とはいえ、さや姉は本当にはまり役なので、これからは歌番組でフォークソングカバーをやるのもいいんじゃないかな?
Set me free
「翼はいらない」とは打って変わって、キラキラしたメロディーとカラフルなMVに。
E-girlsとかが歌ってても違和感がない。
というか、聴いたときの第一印象はまんまE-girlsの「Dance Dance Dance」だった。
(詳しく探せばどっちの曲にも洋楽の元ネタがありそう)。
悔しいけど、いい女感勝負ではE-girlsの勝ち。ダンスのキレやゴージャスさでは勝てないですね。
AKBの側もファッションショー的な衣装を見られると思えば、ファン的には悪くない。宮脇咲良がどんどん大人っぽくなっていくのを見るのも楽しい。

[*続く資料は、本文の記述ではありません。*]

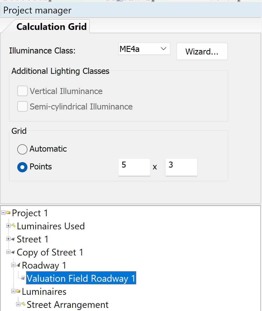Switch to the Calculation Grid tab

point(51,27)
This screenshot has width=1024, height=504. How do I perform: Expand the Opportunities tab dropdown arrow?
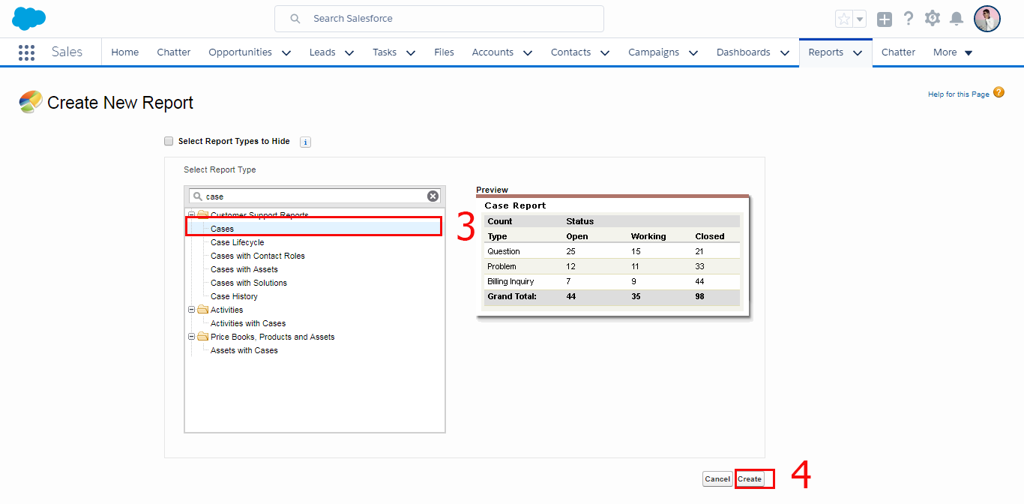[286, 53]
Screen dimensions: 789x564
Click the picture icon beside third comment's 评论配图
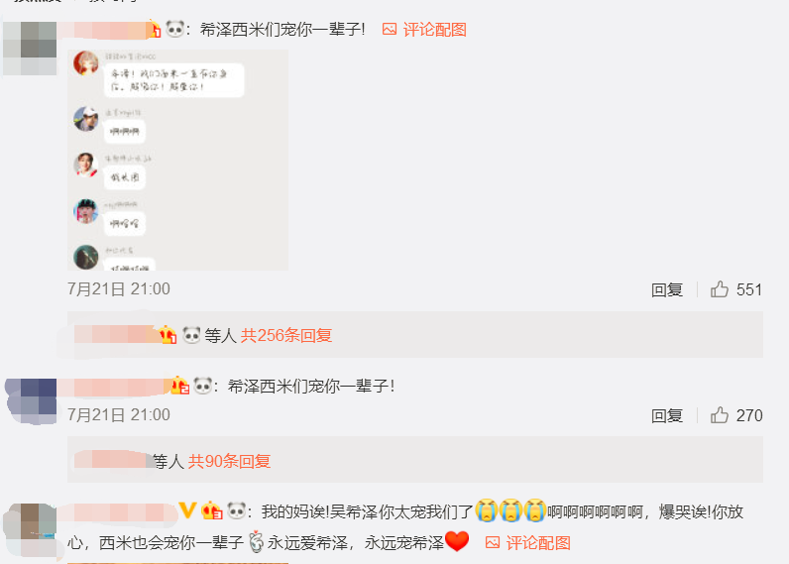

とても、数年前までフグを食べて泣いていた娘とは思えないよね。
哀愁のトランぺッター
みーおん、さや姉、はるっぴの魅力全開。
男を誘惑するという内容の歌詞といい、タンゴというかフラメンコというか、メロディーもダンスも官能的で、ぐっと大人っぽい。
ただし、MVの衣装は草間彌生ばりの蓮コラな上に、地方の観光地にありがちな顔出しパネルみたいな演出によって観るとゾワゾワした不快感と不安を感じるので、くりかえし観るには抵抗がある。
恋をすると馬鹿を見る
付きあってる女の子が、別の男と歩いていた場面を見てしまった。友だちからは、あいつはやめておけといわれていたけど、信じてたのに!
という曲。
舞台は銭湯でお御輿も担ぐという意味不明なMV。
曲自体はお祭り感とかわいさがあっていいのだが、このMVの演出の意図はマジでよくわからん。歌詞の世界観は無視していいのか?
タオル一枚のれなっちという貴重なシーンが含まれているし、銭湯という設定上みんな泡を模したキャミソールを着ているので、露出度は高い。
それを狙った演出だとしたら納得。
大成功です。
考える人
MVの編集をしている風な構成が、とてもかっこいい。
オシャレ系の衣装と「Make noise」のようなカッコイイ衣装の2通りが楽しめる。
問題は歌詞だ。
基本的には、秋元康という作詞家は天才だと思ってるんだけど、たまにセンスを疑うときがある。この曲でもその怪しい部分が出ていて、Aメロから
夢を語る詩人か 地獄をのぞく者か 揺れている ぼくの役割
というカッコイイんだかダサいんだかわからない歌詞が飛びだしてくる。
サビでは
ダンテなのかロダンか
というフレーズまである始末。
おまえは野坂昭如か!
やすす、このセンスにはちょっと付いていけないよ。
夢へのルート
シングル唯一の学校設定曲。
はじめは同列だった仲間たちにいつしか差ができた。
でも夢へのルートはひとつじゃないから、焦らず自分なりにがんばればいいんだよ的な歌詞で、まさにteam8のことを歌っている。
ダンスのキレとシンクロ率がものすごい。どう考えてもパフォーマンスはteam8が1番だ。
衣装のポロシャツのデザインもかわいい。
歌詞が散文的でうまく曲とかみあってないような気がするんだけど、そこを除けば文句ないです。